Hypertension Management – Improving screening, identification, and management of hypertension for adult patients in Ontario

Hypertension is a leading risk factor for mortality and morbidity and contributor to cardiovascular disease drug costs in Canada.1,2,3 Cardiovascular disease is the highest ranking diagnostic category for drug expenditures in Canada.4 In 2007, 21.1 million visits to community physicians were attributed to hypertension.3 Each increase of 20 mmHg in systolic blood pressure for people ages 40-69 years old is associated with a doubling of mortality rates for stroke and ischemic heart disease.5

Hypertension is also referred to as the ‘silent killer’, affecting 21.3% of the adult population in Ontario (23.8% of men and 19.0% of women).6 Prevalence increases with age, from 3.4% among people 20–39 years of age to 51.6% among those 60–79 years of age.6 With the current demographic changes due to the aging of the ‘Baby Boomer’ generation, provincial health plans are grappling with how to plan for the ‘silver tsunami.’

According to the Heart and Stroke Foundation of Ontario 2006 Ontario Survey on the Prevalence and Control of Hypertension (ON-BP), there has been a significant improvement in the treatment and control rate since the Canadian Heart Health Survey: among those with hypertension, 65.7% are treated and controlled.6 However, one-third of Ontarians with hypertension are still not treated and their blood pressure is not well controlled.

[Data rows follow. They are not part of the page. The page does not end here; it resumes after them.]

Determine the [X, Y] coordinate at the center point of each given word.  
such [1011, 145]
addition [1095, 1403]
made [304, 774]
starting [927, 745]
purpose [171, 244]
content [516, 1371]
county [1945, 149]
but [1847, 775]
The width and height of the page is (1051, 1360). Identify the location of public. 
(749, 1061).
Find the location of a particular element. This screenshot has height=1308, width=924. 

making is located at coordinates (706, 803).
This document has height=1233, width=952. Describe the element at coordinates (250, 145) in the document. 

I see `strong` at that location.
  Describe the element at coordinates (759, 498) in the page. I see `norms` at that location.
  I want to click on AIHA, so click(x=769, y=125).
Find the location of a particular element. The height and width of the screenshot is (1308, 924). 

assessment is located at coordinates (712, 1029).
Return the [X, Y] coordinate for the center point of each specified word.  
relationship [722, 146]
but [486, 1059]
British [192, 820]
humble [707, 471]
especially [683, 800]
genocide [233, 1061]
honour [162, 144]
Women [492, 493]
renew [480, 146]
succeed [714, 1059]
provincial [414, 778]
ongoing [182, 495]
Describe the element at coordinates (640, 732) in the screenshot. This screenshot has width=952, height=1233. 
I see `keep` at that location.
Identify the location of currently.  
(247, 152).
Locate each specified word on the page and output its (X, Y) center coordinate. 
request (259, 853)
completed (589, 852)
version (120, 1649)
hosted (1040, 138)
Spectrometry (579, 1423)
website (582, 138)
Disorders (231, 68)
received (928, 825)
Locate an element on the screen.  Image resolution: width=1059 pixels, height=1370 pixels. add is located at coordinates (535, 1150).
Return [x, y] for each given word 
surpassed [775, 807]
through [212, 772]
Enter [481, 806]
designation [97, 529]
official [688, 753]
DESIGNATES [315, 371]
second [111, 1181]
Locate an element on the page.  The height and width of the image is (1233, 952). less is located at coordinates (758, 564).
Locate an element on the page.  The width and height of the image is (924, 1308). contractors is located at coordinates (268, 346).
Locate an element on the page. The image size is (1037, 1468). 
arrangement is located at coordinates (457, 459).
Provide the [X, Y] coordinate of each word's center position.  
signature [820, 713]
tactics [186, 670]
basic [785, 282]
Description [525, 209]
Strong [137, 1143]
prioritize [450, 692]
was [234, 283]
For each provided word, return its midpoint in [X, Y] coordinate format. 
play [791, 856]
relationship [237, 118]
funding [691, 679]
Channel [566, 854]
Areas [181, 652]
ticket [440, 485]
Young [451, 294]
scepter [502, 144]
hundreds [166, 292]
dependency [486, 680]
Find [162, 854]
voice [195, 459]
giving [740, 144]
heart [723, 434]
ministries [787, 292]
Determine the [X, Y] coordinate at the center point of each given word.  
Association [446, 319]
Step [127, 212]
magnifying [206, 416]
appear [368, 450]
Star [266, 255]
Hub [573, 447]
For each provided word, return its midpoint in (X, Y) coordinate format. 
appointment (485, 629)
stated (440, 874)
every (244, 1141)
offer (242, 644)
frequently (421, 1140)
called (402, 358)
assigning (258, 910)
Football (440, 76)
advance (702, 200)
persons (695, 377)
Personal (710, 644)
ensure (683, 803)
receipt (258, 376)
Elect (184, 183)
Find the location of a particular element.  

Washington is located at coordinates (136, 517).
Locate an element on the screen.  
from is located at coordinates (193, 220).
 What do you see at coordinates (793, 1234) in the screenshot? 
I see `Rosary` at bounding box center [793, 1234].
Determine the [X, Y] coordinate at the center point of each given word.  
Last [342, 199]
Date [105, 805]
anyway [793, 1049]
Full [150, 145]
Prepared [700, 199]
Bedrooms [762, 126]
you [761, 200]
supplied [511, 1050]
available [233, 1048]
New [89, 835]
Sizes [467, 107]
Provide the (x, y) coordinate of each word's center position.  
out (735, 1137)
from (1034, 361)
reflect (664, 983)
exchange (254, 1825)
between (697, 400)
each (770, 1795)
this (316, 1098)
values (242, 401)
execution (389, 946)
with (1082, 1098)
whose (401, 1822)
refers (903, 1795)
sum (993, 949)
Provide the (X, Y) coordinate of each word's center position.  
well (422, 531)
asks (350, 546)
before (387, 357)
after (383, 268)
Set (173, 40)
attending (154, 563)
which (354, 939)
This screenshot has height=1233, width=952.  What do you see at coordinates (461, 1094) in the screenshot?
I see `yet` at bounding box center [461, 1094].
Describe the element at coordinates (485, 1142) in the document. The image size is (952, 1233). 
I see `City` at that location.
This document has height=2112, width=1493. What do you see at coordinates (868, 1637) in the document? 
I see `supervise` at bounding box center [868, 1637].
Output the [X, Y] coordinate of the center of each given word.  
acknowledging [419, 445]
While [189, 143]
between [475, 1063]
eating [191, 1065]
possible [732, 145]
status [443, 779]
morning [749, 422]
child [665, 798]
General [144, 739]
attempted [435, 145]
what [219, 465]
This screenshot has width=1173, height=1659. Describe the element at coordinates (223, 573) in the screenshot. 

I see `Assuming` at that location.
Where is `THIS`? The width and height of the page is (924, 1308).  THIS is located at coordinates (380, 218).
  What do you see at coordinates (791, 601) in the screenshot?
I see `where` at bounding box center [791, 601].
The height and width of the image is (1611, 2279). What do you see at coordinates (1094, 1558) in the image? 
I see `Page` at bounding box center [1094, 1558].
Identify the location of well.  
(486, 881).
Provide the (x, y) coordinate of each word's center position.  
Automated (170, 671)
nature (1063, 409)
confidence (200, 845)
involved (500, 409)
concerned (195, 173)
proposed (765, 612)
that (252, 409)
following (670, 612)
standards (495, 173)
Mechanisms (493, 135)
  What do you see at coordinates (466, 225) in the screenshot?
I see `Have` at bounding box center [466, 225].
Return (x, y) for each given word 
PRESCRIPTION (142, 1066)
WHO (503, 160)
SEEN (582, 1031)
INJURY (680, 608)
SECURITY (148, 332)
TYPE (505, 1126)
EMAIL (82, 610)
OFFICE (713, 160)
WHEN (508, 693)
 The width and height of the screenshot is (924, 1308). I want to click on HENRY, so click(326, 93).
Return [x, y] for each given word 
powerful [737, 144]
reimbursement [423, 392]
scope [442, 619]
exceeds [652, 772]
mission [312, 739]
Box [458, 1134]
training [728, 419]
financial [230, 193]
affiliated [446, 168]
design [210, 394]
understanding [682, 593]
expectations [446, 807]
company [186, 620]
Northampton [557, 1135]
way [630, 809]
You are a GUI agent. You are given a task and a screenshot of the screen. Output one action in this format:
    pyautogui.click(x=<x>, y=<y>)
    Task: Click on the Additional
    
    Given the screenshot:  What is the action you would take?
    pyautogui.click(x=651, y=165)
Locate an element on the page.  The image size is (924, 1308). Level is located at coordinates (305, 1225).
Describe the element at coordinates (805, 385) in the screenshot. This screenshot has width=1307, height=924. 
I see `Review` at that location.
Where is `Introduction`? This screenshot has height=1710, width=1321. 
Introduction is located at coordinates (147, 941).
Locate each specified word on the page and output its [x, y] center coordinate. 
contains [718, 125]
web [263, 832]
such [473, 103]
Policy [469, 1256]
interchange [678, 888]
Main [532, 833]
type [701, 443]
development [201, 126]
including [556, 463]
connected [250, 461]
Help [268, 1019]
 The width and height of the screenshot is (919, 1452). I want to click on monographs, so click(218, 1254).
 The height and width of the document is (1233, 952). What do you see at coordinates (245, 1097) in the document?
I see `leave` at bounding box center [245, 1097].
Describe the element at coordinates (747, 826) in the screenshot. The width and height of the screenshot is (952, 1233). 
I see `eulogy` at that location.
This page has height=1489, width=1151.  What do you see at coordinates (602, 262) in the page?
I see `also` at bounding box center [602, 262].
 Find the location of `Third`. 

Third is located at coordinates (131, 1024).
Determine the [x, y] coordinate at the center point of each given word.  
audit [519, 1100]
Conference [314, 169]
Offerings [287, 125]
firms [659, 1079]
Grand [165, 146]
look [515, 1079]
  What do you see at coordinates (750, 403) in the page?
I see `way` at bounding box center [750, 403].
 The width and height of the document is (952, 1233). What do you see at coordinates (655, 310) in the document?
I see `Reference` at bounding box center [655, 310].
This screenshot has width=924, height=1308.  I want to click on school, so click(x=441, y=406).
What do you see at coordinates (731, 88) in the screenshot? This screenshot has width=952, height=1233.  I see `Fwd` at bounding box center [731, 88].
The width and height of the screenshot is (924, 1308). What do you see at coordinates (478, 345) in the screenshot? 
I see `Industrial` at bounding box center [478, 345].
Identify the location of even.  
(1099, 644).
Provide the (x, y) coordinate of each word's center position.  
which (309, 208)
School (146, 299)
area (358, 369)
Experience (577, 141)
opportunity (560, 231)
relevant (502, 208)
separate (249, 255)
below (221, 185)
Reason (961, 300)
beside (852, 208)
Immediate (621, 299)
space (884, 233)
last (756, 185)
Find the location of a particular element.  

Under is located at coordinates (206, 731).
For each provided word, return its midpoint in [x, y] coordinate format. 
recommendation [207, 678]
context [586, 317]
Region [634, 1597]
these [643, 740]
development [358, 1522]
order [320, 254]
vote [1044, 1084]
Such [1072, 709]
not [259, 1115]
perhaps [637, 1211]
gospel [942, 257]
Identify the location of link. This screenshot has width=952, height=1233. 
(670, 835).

In a recently published study of hypertension management in Ontario primary care practices, screening, treatment, and control rates were 92.5%, 86.4% and 44.9% respectively.7

REFERENCES

  1. Public Health Agency of Canada (PHAC): Report from the Canadian Chronic Disease Surveillance System: Hypertension in Canada, 2010. Ottawa, ON: PHAC.
  2. Robitaille, C., Dai, S., Waters, C. Loukine, L., Bancej, C. Quach, S., et al. Diagnosed hypertension in Canada: Incidence, prevalence, and associated mortality. CMAJ, 2012; 184 (1): E49-E56.
  3. PHAC. Tackling Heart Disease and Stroke in Canada, 2009.
  4. Health Canada: Economic Burden of Illness in Canada, 2005-2008 . Ottawa, Health Canada; 2014. Ref Type: Report
  5. Lewington, S., Clarke, R., Qizilbash, N., Peto, R., & Collins, R. Age specific relevance of usual blood pressure to vascular mortality: A meta-analysis of individual data for one million adults in 61 prospective studies. Lancet, 2002; 360: 1903-13.
  6. Leenen, FH., Dumais, J., McInnis, NH., Turton, P., Stratychuk, L, Nemeth, K., Lum-Kwong, MM., Fodor, G. Results of the Ontario survey on the prevalence and control of hypertension. CMAJ, 2008; 178(11):1441-1449.
  7. Tu, K., Cauch-Dudek, K., Chen, Z. Comparison of primary care physician payment models in the management of hypertension. Can Fam Physician, 2009; 55:719-27.